Nagios Integration

Monitor Device42 Health Status in Nagios

Device42 offers a Nagios plugin for Device42. It is available for download via Github, and allows easy monitoring of the health status of your Device42 appliance. Data returned includes:

  • Device42 Database Size
  • Appliance Disk space usage
  • Memory usage
  • CPU usage

Installing the Nagios add-on

Prior to installing the plugin, there are a couple prerequisites we should make sure are installed.

On Ubuntu:

apt-get install libnagios-plugin-perl libjson-perl libwww-perl

On Redhat:

yum install perl-JSON.noarch perl-Nagios-Plugin.noarch

To install the Nagios plugin, clone the repository to your nagios server, e.g.:

git clone https://www.github.com/device42/nagios

Copy the check_d42_health.pl file to your Nagios plugin directory:

cp check_d42_health.pl /usr/local/nagios/libexec/

And make it executable:

chmod +x /usr/local/nagios/libexec/check_d42_health.pl

Next, copy the d42.cfg file to your Nagios configuration path, (e.g. /usr/local/nagios/etc/objects):

cp d42.cfg /usr/local/nagios/etc/objects

Edit d42.cfg in your favorite editor and customize the following lines, starting on line 30:

define host{
  host_name           device42 # if you edit the hostname, be sure to edit the hostname in the services defined as well
  alias               device42
  address               192.168.11.211

Using SSL with the integration

To enable checking over SSL, in the Health Check Command section of d42.cfg, add the port number with the -P option and –ssl to enable ssl, e.g:

command_line    /usr/bin/perl $USER1$/check_d42_health.pl -H $HOSTADDRESS$ -I $ARG1$ -w $ARG2$ -c $ARG3$ -P 4343 --ssl

Adding Device42 to Nagios

With the scripts in place and configured, the last step is to edit your nagios.cfg file and add a line to add the Device42 configuration:

cfg_file=/usr/local/nagios/etc/objects/d42.cfg

Be sure to change the path to reflect where you’ve place the d42.cfg file.

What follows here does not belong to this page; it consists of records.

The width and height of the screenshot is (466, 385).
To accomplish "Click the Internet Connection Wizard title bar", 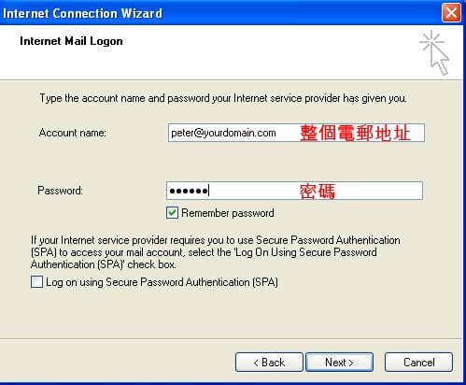I will point(218,13).
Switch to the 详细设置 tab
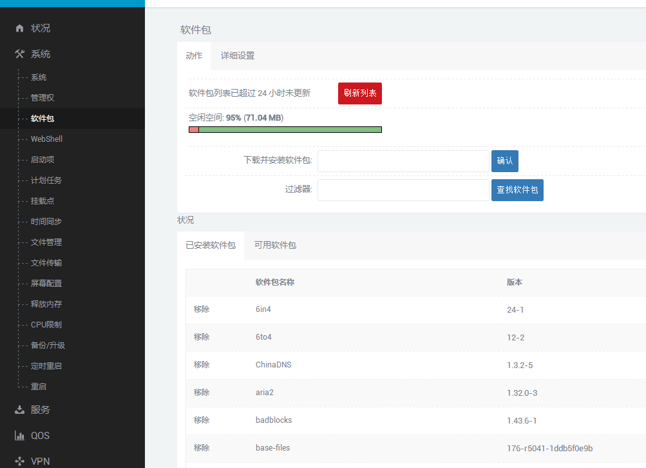 point(238,55)
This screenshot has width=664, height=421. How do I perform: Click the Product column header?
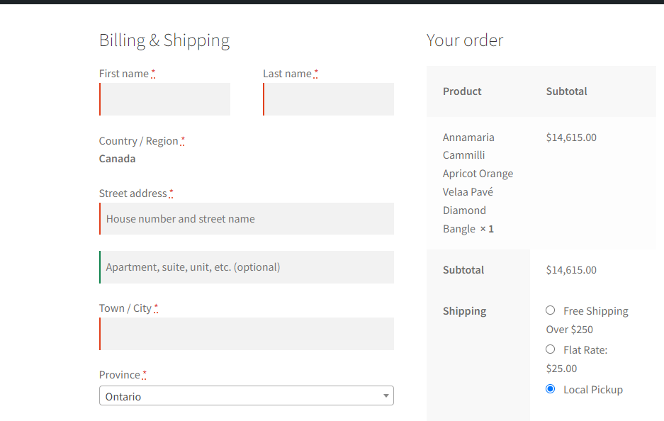click(x=462, y=91)
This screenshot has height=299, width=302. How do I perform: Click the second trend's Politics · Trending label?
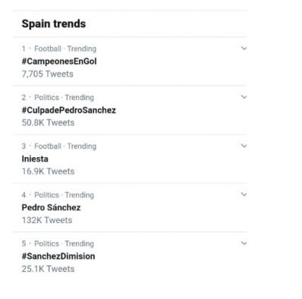pyautogui.click(x=64, y=97)
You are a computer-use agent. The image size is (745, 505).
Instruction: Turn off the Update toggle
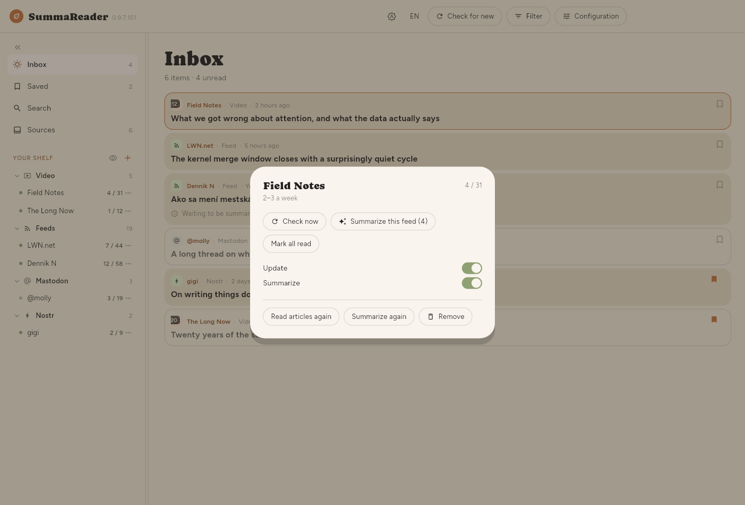[471, 268]
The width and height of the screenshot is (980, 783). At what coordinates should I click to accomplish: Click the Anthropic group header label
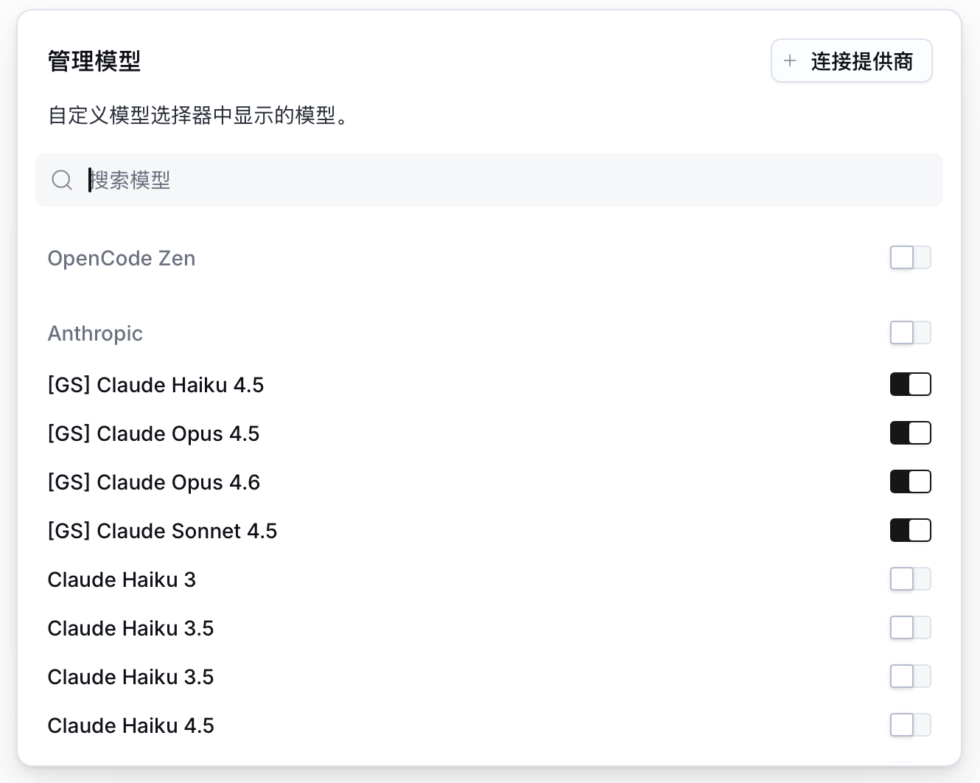pyautogui.click(x=95, y=333)
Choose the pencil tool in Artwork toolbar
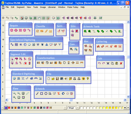 tap(37, 94)
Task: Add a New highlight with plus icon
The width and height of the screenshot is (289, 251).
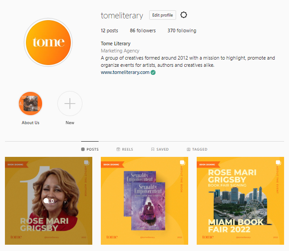Action: tap(70, 104)
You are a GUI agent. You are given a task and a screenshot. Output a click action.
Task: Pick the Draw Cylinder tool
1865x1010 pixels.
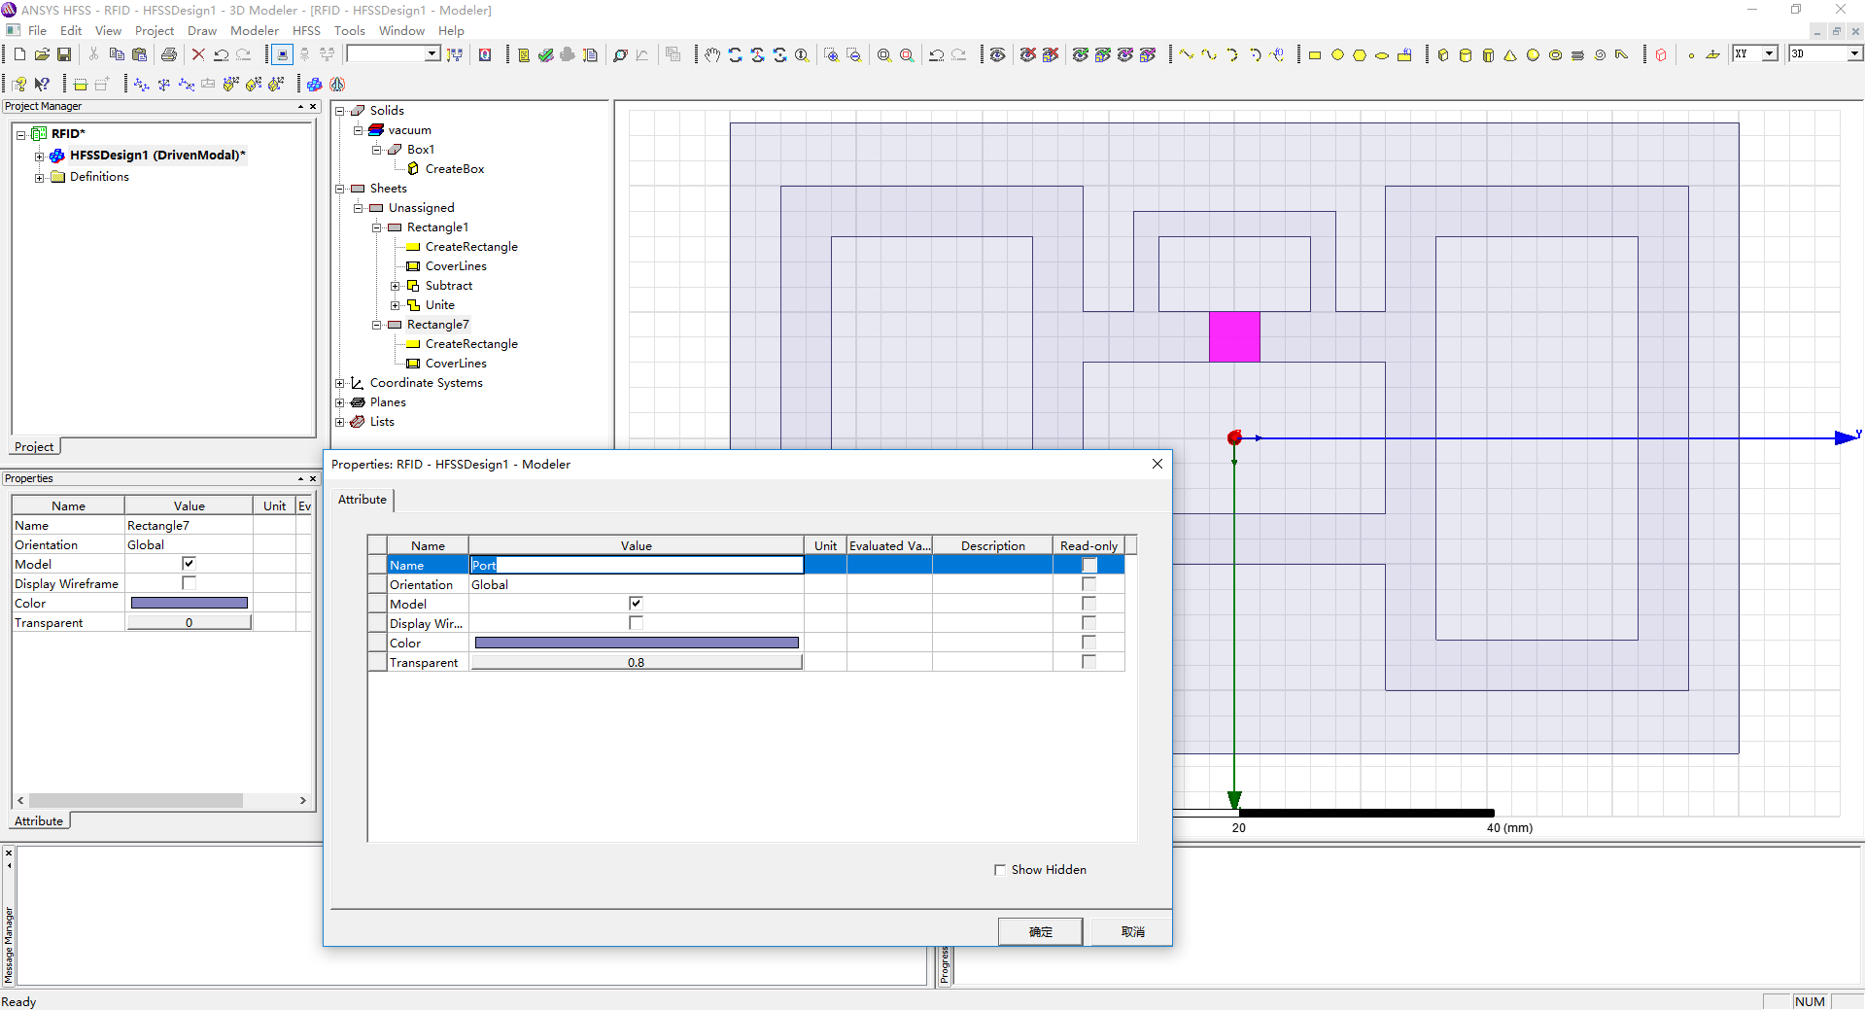click(1466, 54)
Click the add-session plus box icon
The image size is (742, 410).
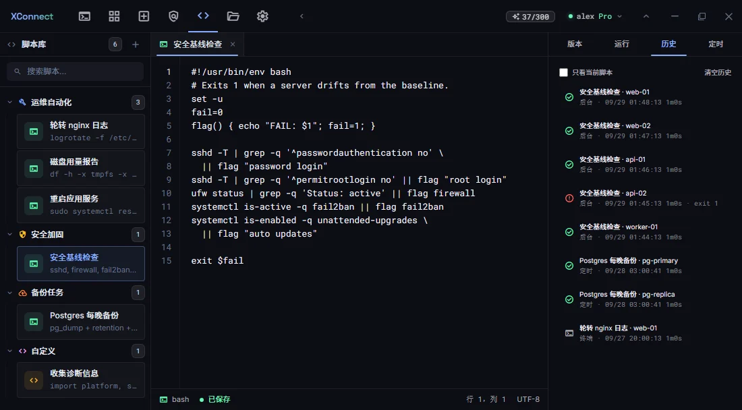click(x=144, y=16)
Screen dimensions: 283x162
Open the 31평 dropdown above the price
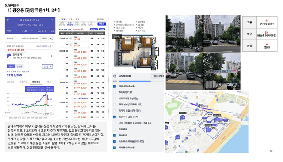coord(47,67)
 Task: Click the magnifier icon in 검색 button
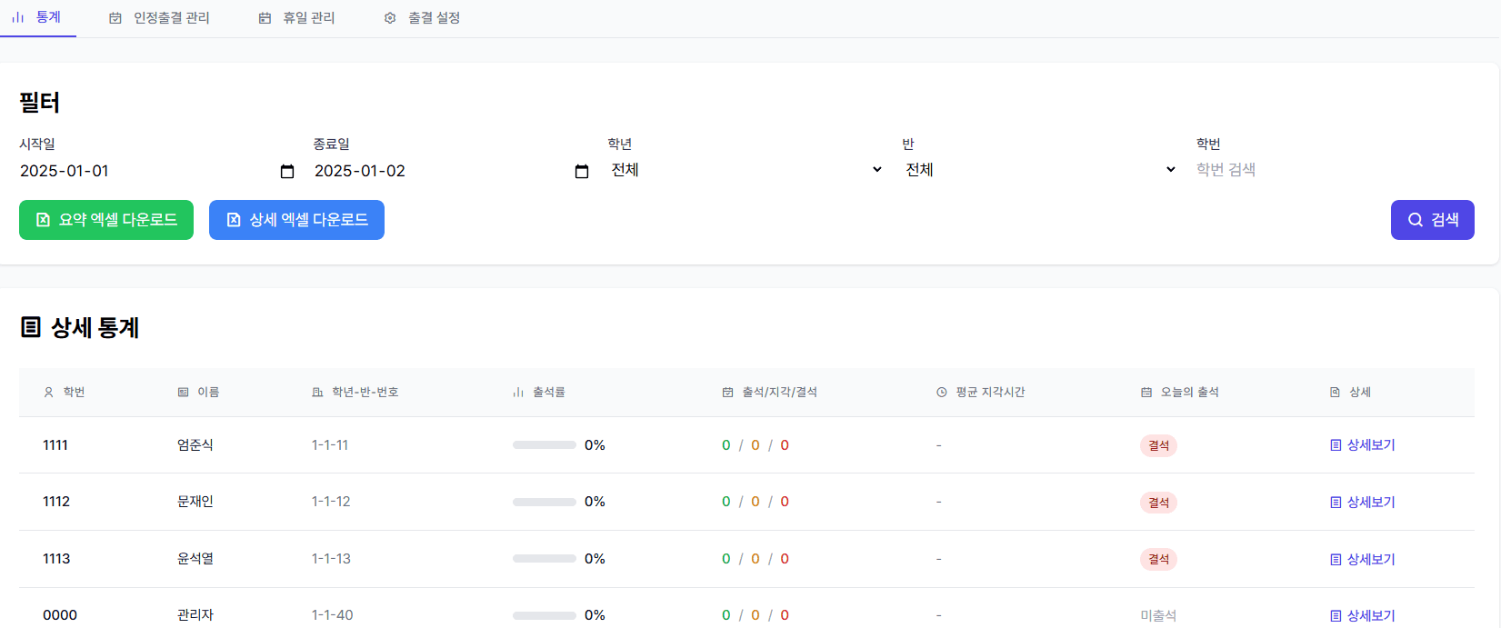[1416, 220]
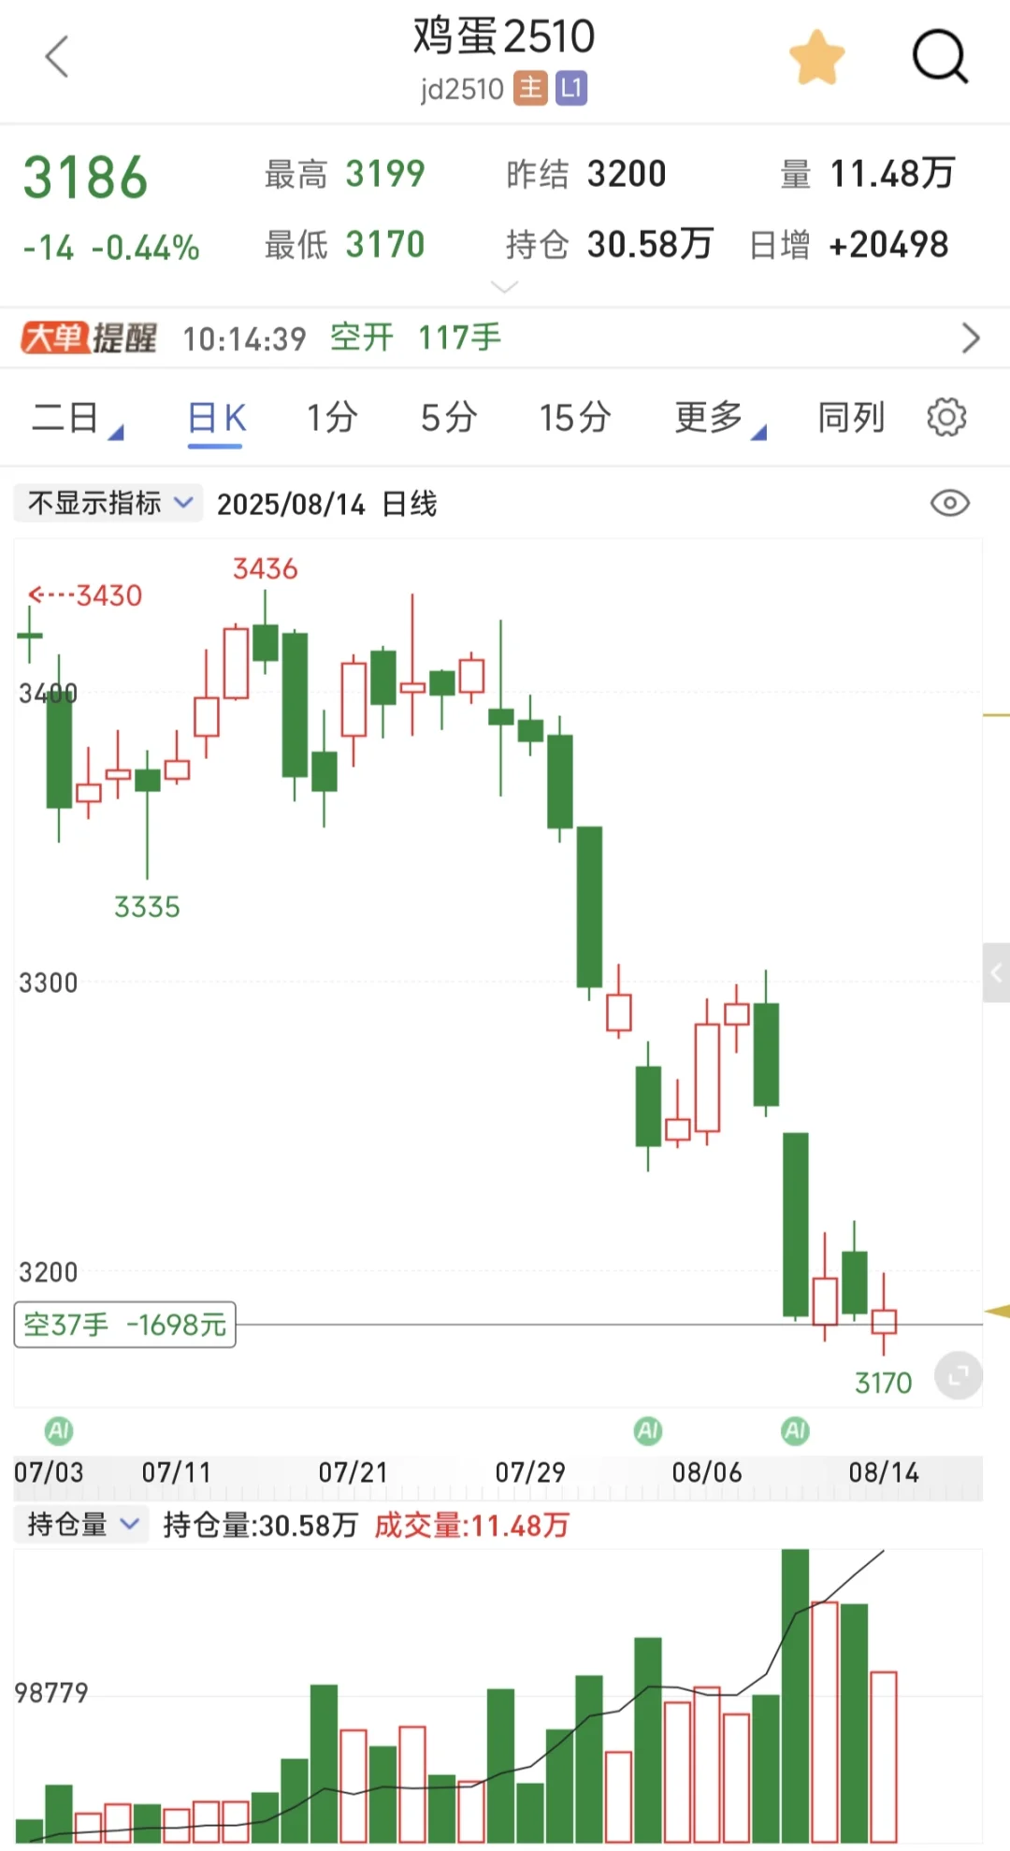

After this, restart Nagios:

service nagios restart

Now when you browse to Nagios, you should see your Device42 instance start to report information:

Viewing Device42’s Health Status in Nagios

When you select the Device42 host from Nagios, you will now be able to see the appliance’s current status via the various health checks:

Device42 Health Status in Nagios

The Backup Status will report an error if any one of your backup jobs has failed.
The Free disk space, memory, and swap statuses have thresholds that can be set in d42.cfg. When setting the thresholds “50” will trigger the flag if the value is greater than 50 while “50:” will trigger the flag if the value is less than 50.

The following are suggested ‘sane’ thresholds for the default Device42 disk size and default allotted memory. Note if your appliance is using difference settings, you’ll want to configure these appropriately: 50GB HDD, and 4GB RAM:


Health Check Warning Threshold Critical Threshold
cpu_used_percent 85 95
dbsize 1000 2000
disk_used_percent 60 80
memtotal <= 4000 <= 3000
cached
swapfree <=15% <= 5%
swaptotal <= 2000 <= 1000
memfree <=15% <=10%
buffers

Device42 Trending Stats

You can also view the trending data for any health stat by clicking the service and then “View Trending Data for this Service”

Device42 Health Log

A log of all statuses is available for the host by clicking “View Notifications for this Host”.